Re: Regular FS shutdown while rsync is running

Brian Foster <bfoster@xxxxxxxxxx> · Tue, 29 Jan 2019 08:46:04 -0500

On Tue, Jan 29, 2019 at 09:34:58AM +1100, Dave Chinner wrote:
> On Thu, Jan 24, 2019 at 02:11:17PM -0500, Brian Foster wrote:
> > On Thu, Jan 24, 2019 at 08:31:20AM -0500, Brian Foster wrote:
> > > On Thu, Jan 24, 2019 at 07:45:28AM +1100, Dave Chinner wrote:
> > > > On Wed, Jan 23, 2019 at 08:03:07AM -0500, Brian Foster wrote:
> > > > I don't think it has the scope and breadth of the AGFL issue - there
> > > > isn't an actual fatal corruption on disk that will lead to loss or
> > > > corruption of user data.  It's just the wrong magic number being
> > > > placed in the btree block.
> > > > 
> > > 
> > > Right, it's not a corruption that's going to have compound effects and
> > > lead to broader inconsistencies and whatnot. We made a decision to nuke
> > > the agfl at runtime to preserve behavior and allow the fs to continue
> > > running (in spite of less severe corruption actually introduced by the
> > > agfl reset).
> > > 
> > > This problem is still a fatal runtime error in some cases (and probably
> > > all cases once we fix up the verifiers), however, and that's the
> > > behavior I'm wondering whether we should mitigate because otherwise the
> > > fs is fully capable of continuing to run (and the state may ultimately
> > > clear itself).
> > > 
> > 
> > Having looked more into this (see the RFC I sent earlier).. an explicit
> > verifier magic check plus the existing mount time finobt scan pretty
> 
> I still seriously dislike that mount time scan just to count the
> finobt blocks in use. That sort of thing should be maintained on the
> fly like we do with the agf->agf_btreeblks for counting the number
> of in-use freespace btree blocks. That needs to be fixed.
> 

I've never really liked it either, but that's the current state of
things...

> > much means anybody affected by this goes from having a fully working fs
> > to an unmountable fs due to the verifier change. I don't think that's
> > appropriate at all. We need to figure out some way to handle this a
> > little more gracefully IMO.. thoughts?
> 
> I think that the number of people with a multi-level finobt who have
> run repair can be counted on one hand. Until there's eveidence that
> it's a widespread problem, we should just make the code error out.
> Get the repair code fixed and released, so the people who first hit
> it have a solution. If it's demonstrated as an endemic problem, then
> we may need to do something different.
> 

Fair enough. I included a mitigation patch with the RFC because I at
least wanted to have something on the list for reference.

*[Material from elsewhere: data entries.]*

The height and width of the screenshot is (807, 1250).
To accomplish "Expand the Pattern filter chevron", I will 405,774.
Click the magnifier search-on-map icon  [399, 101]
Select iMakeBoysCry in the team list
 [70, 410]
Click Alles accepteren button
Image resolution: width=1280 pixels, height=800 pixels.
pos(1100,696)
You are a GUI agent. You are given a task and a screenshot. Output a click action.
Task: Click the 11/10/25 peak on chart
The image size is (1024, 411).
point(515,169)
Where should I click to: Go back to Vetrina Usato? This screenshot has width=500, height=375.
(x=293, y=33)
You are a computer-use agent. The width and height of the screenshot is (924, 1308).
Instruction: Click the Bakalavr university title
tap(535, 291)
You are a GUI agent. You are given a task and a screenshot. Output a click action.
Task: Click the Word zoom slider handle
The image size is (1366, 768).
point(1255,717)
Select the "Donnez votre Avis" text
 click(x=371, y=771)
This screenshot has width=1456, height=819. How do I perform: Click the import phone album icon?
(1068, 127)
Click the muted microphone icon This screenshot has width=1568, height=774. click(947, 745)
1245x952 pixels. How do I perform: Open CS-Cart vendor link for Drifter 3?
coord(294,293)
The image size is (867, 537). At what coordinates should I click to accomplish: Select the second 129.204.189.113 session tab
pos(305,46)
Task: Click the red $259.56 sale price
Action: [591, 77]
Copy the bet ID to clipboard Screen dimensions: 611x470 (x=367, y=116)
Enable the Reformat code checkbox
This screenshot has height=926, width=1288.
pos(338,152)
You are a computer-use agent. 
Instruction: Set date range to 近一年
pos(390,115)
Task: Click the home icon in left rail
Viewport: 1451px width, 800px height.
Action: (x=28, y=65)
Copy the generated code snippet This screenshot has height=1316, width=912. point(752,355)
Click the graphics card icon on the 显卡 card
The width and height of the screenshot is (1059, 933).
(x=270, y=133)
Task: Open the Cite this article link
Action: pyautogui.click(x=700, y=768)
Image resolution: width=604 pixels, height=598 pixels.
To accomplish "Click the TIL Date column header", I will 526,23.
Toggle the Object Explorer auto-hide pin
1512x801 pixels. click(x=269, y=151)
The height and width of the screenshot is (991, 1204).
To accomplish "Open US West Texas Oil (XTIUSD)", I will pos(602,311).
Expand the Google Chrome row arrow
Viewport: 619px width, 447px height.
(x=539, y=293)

> > > > 	b) write a xfs_db finobt traversal command that rewrites the
> > > > 	magic numbers of all the blocks in the tree. Probably with
> > > > 	an xfs_admin wrapper to make it nice for users who need to
> > > > 	run it.
> > > > 
> > > 
> > > Hmm, I can't really think of any time I'd suggest a user run something
> > > that swizzles on-disk data like this without running xfs_repair before
> > > and after.
> 
> I've done exactly this sort of thing to fix corruptions many, many
> times in the past. it's one of the functions xfs_db was intended
> for....
> 

You aren't exactly the type of user I'm concerned about. ;)

> > > I certainly wouldn't ever do otherwise myself. Of course such
> > > a script means those xfs_repair runs could be non-destructive, but I'm
> > > not sure that's much of an advantage.
> 
> When xfs_repair takes days to run and the xfs_db script takes a few
> seconds, users with limited downtime are going to want the
> "just rewrite the magic numbers in the finobt tree" xfs_db script.
> 
> We know that it's just magic numbers that are wrong. We can verify
> the linkage of the tree in xfs_db before rewriting anything (i.e.
> walk once to verify that the tree linkages are consistent, then run
> a second pass to rewrite the magic numbers) and we will have fixed
> the problem without requiring the downtime of running xfs_repair
> (twice!).
> 

IMO, you can't confirm you've fixed the problem (without screwing
something up) unless you've run repair at least once after the fact. I
think the same logic that somewhat alleviates my concern for the finobt
mount time scan behavior alleviates the need for such a one off fixup
script... the user had to run xfs_repair to get into this situation in
the first place.

Eh, maybe it's worth taking the same deferred approach here as for the
mitigation. I've no issue with somebody tweaking an fs with xfs_db with
developer supervision if repair was painful enough because developer
supervision likely means we've carefully confirmed that the problem is
the magic value and not some more serious corruption. E.g., incorrectly
link an inobt block into the finobt and all of a sudden this fixup
script becomes a corruption propagation mechanism. I'd also prefer to
avoid having us lazily recommend such a script to the vast majority of
users who can probably deal with an xfs_repair run just because it's
there and probably faster.

Brian

> Cheers,
> 
> Dave.
> -- 
> Dave Chinner
> david@xxxxxxxxxxxxx